Psychologie

L’intelligence artificielle fascine autant qu’elle inquiète. Son savoir vaste, sa capacité à répondre instantanément, son absence d’hésitation en font un outil précieux. Mais cette machine qui sait sans faille, sans fatigue ni doute, n’est pas neutre dans l’imaginaire psychique. Elle devient, pour certain(e)s, une sorte de double idéalisé, une projection technologique de ce que l’on aimerait être : infaillible, constant, dépourvu d’affects. L’IA, en tant qu’extension froide de soi, vient incarner un idéal de maîtrise qui évacue la part vulnérable du sujet pensant.

Un savoir sans corps ni subjectivité

Ce que l’IA propose, ce n’est pas seulement de l’information, mais une forme de pure connaissance, détachée de l’histoire, du contexte ou du trouble. Ce savoir froid, disponible à volonté, sans émotion ni doute, active un idéal très ancien : celui d’un savoir absolu, sans faille. Ce fantasme, que l’on retrouve déjà dans certaines formes d’excellence scolaire, est ici technicisé. Il s’agit moins de comprendre que de maîtriser, moins de penser que de disposer. Ce que la machine reflète alors, c’est une aspiration à ne plus dépendre du corps, du temps, de la mémoire vacillante. L’IA devient l’incarnation d’un savoir délivré de l’humain. Ce miroir glacé peut séduire autant qu’il anesthésie.

L’exemple de Claire : s’effacer derrière l’intelligence de la machine

Claire, 36 ans, travaille dans un cabinet de conseil en stratégie. Depuis l’introduction d’une IA dans ses outils de travail, elle a progressivement délégué la recherche documentaire, les premiers drafts de présentation, voire certaines analyses. “L’IA est plus rapide, plus fluide, plus fiable”, dit-elle, presque soulagée. Mais en séance de supervision, elle évoque une gêne : elle n’ose plus proposer spontanément une intuition, une hypothèse brute. Tout ce qui n’est pas déjà validé, modélisé ou vérifiable par l’IA lui paraît suspect. Elle se surprend à vérifier ses propres formulations, à douter de sa pensée vive. À force de s’appuyer sur ce double idéalisé, elle se désengage de sa propre subjectivité. Ce qu’elle évite n’est pas l’erreur, mais le risque d’une parole habitée, faillible, humaine. Derrière la précision technique se dessine une peur ancienne : celle d’être jugée insuffisante dès qu’elle pense seule.

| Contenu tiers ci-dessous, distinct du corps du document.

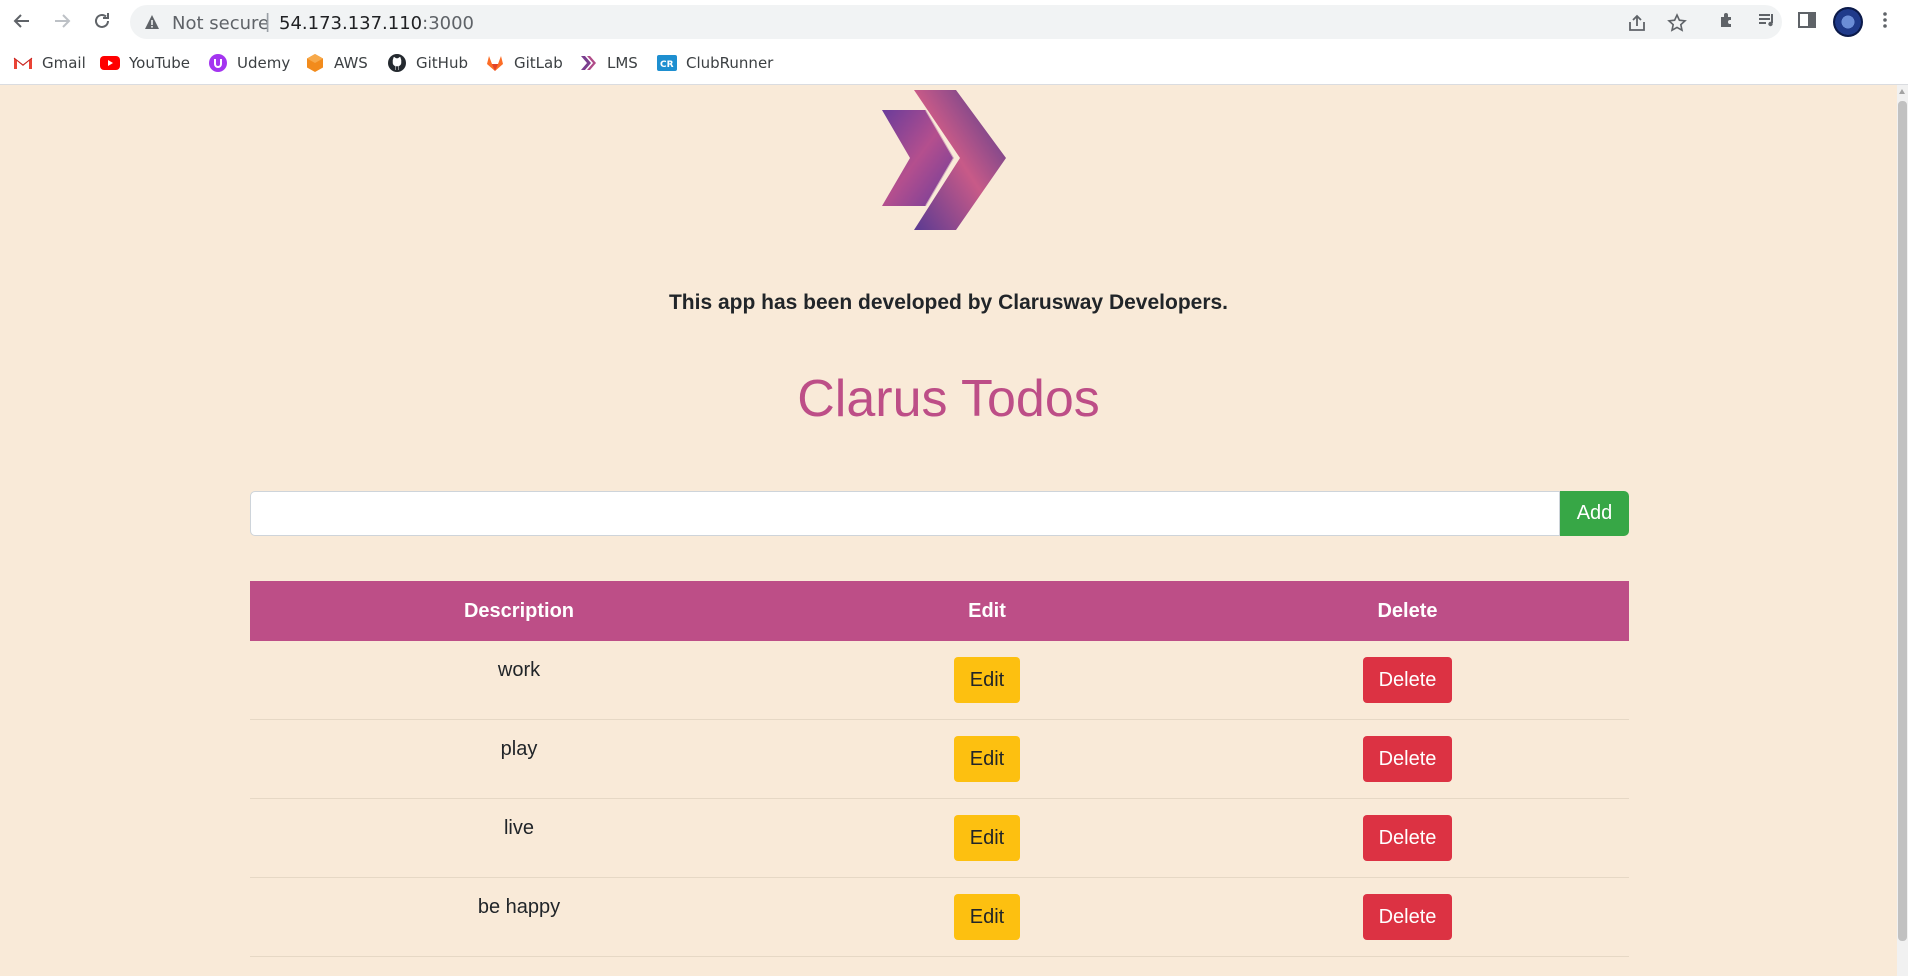 The image size is (1908, 976). I want to click on address-bar: Not secure | 54.173.137.110:3000, so click(956, 22).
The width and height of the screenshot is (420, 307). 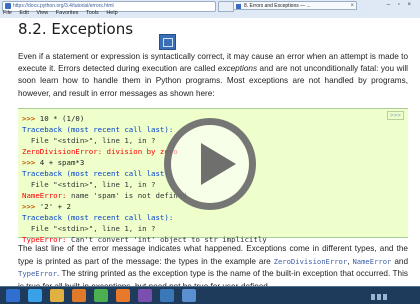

Rétablir la valeur du savoir incarné

L’illusion d’un savoir désaffectivé, stable, universel, masque une dépréciation progressive de la pensée située. Ce que la machine ne saura jamais, c’est ce que nous savons malgré nous, avec nous, à travers nos manques. La pensée humaine n’est pas une base de données, mais une élaboration, faite de silences, d’intuitions, de digressions. En glorifiant un savoir technique et fluide, on dévalorise la parole hésitante, lente, contextuelle. Il est urgent de réhabiliter cette forme d’intelligence incarnée, qui ne cherche pas seulement à répondre, mais à comprendre. L’IA ne doit pas devenir un modèle, encore moins une norme. Elle peut aider, mais elle ne pense pas. Ce qui continue à nous constituer comme sujets, c’est précisément ce que la machine ne peut absorber : la faille, l’ambivalence, la parole risquée.